This formulation restricts freedom of conscious and religion, which, according to Article 9 of the European Convention on Human Rights”, embraces “freedom of exchange of religion and belief both alone and together with others, publicly or privately, freedom to express religion or belief by denomination, teaching or rituals and their protection.” Introduction of the notion of unfair proselytism restricts both freedom of free manifestation of religion and belief and freedom of teaching, as well as religious organizations’ right to carry out social activities, in particular, charity, as such activity can always be qualified as unfair proselytism.
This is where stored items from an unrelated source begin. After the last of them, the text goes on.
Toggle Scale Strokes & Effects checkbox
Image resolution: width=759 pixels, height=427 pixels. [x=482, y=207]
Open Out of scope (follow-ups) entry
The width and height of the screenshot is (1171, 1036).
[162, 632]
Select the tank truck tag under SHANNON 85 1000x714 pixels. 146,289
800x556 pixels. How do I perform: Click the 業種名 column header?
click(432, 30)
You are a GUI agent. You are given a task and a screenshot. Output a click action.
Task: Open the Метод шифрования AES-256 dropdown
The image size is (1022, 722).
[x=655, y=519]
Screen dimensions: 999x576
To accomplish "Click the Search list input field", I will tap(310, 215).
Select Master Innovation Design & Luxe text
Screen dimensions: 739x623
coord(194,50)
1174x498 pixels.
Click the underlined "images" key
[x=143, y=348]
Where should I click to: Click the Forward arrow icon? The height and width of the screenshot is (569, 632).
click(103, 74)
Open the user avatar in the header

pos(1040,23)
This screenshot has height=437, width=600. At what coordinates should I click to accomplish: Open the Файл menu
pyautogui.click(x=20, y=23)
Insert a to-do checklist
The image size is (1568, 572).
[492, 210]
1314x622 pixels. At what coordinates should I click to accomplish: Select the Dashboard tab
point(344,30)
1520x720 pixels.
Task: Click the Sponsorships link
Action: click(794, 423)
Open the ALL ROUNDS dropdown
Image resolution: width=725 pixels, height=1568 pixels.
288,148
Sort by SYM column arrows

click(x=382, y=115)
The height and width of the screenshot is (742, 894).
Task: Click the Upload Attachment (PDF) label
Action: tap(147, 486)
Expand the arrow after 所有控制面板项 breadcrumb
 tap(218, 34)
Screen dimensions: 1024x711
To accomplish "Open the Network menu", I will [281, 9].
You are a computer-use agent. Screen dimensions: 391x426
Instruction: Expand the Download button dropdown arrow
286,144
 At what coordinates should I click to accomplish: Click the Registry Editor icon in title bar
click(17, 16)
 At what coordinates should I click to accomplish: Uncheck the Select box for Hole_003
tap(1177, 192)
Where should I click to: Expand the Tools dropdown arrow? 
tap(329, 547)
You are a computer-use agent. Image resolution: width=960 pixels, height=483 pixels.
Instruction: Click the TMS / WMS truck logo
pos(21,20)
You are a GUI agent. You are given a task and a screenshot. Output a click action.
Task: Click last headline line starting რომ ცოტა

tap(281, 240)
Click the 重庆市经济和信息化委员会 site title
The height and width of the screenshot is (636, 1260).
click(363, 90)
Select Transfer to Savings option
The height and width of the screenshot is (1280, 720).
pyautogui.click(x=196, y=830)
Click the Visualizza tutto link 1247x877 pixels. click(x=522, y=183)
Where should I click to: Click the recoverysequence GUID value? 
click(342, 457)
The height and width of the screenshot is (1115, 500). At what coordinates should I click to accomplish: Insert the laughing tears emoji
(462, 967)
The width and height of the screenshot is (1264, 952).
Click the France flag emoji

In fact this article of the draft law contradicts with Article 19, according to which religious organizations have right to carry out charity activities both directly and through associations and foundations.

Appearance of “Ideological pressure” in this context is an absolute nonsense demonstrating state’s wish to completely control and, if needed, in accordance with the law, restrict or ban activities of any religion directed to teaching or spread of their belief. According to the draft, unfair proselytism may become the reason of cessation of activities of religious organizations, though another draft “On Addendums to the Criminal Code of Georgia “is even more dangerous. According to it Article 1551 should be added to the code. According to above Article unfair proselytism “is punishable through imposing a fine or reformatory labor for the term of up to one year, or imprisonment for the term of up to two years.”

It is practically impossible to determine why one person is assisting another – in order to attract new members or just through his/her good will. This formulation may send someone to prison for 2 years only because he/she decided to carry out a charity action. And this happens when Basil Makalavishvili and his supporters, having beaten hundreds of people, injured them, destroyed and misappropriated other people’s property, have never been punished. More than that, authorities do not even attempt to stop breach of law and violation of the rights and freedoms of people. Given the current practice, this requirement of the draft law may become direct background for restriction of undesirable for authority's religions, whilst religions organizations “protected” by authorities are not facing this danger.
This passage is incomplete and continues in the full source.